Bonnie Bramlett, Vocals; Delaney Bramlett, Guitars, vocals; Eric Clapton, Guitars, vocals; Leon Russell, Guitars, keyboards; Dave Mason, Guitars; George Harrison, Guitars; Carl Radle, Bass guitar; Bobby Whitlock, Organ, Keyboards, Vocals; Rita Coolidge, Backing vocals; Jim Gordon, Drums, percussion; Tex Johnson, percussion; Bobby Keys, Saxophones; Jim Price, Trombone, Trumpet, Horns
All-star bands of musicians are often disappointments. The performers often play Alphonse and Gaston, deferring to others and waiting for them to jump in. The result is subdued, with none of the excitement you get when the musicians perform alone.
The Friends, however, worked perfectly, making one exciting album.
Delaney and Bonnie Bramlett were husband and wife, and long-time musical veterans when they formed the Friends -- a loose conglomeration of people who would sit in on their albums and would perform with them onstage. They were picked as the opening act for the Blind Faith tour, and Eric Clapton quickly fell in love with their music.
Their career had been a series of false starts and record company screwups. Clapton gave them a hand, getting them a contract with Atco Records and touring with them. And Clapton brought some of his own friends along -- George Harrison, Bobby Whitlock, Carl Radle, etc. The Bramletts already knew Leon Russell, and since they were a very impressive live act, their first album for their new company was a live album.
One of my favorite moments is introduction of the final song by someone who probably was involved in running the venue. He introduces the band and the crowd goes wild for each name. At Dave Mason, you can't believe the roar. Then he introduces Eric Clapton and it just gets louder.
The album was a big success for the group and should have jump started their career. Alas, without Clapton's name on the cover, people lost interest and their subsequent albums, while well-received, never made a big splash.

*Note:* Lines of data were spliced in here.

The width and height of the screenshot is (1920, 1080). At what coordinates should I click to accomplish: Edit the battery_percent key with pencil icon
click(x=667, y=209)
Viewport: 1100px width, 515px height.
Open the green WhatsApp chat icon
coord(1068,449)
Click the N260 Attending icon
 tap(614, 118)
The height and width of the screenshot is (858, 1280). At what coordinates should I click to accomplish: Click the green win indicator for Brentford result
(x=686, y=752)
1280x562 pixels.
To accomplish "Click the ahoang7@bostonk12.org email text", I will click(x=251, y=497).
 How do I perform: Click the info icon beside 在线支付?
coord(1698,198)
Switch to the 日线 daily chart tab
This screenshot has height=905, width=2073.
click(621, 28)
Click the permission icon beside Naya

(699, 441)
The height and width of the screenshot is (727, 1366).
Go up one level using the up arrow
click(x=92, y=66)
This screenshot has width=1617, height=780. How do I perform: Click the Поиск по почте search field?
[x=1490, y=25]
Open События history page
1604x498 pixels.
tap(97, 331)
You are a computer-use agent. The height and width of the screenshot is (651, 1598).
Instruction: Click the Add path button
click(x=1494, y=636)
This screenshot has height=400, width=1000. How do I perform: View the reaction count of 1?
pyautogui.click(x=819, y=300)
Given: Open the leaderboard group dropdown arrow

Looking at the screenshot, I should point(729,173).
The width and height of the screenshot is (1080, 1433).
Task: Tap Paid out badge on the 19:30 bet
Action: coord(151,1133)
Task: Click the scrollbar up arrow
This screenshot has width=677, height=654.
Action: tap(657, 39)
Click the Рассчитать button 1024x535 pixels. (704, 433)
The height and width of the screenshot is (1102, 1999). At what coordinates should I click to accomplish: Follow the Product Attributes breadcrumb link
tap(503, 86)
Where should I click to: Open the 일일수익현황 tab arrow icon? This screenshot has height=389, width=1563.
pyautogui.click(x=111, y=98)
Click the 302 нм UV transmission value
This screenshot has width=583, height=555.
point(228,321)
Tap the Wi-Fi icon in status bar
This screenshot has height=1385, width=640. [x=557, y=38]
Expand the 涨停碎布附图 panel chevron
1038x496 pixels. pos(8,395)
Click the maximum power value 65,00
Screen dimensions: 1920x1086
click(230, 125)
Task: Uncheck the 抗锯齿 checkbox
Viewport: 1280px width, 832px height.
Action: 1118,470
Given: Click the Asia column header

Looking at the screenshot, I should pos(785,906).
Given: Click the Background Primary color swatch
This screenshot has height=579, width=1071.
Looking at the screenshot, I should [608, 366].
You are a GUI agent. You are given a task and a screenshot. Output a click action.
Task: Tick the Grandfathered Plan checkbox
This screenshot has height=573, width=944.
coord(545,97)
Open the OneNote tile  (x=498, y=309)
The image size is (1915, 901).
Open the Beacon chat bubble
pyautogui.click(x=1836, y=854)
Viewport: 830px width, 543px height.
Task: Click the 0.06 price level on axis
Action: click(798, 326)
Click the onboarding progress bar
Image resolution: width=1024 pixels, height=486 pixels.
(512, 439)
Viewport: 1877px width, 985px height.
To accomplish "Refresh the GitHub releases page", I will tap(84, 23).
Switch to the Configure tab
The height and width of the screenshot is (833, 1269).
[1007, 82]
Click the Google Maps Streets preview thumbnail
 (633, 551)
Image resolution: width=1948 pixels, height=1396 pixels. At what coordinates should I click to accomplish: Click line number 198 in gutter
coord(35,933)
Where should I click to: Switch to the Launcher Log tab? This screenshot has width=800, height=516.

Of course, sharp-eyed readers will have noticed that the core of the Friends were the musicians who became massively popular as Derek and the Dominoes. In addition, just about everyone in the band had successful careers.
But one of the most successful names associated with the group never played with them. Take a look at the cover. You'll see two boots poking out the window of the car. When they were looking for a cover for the album, they just happened to like one image that the photographer had taken for a previous album. So the picture was used. The feet belong to Bob Dylan.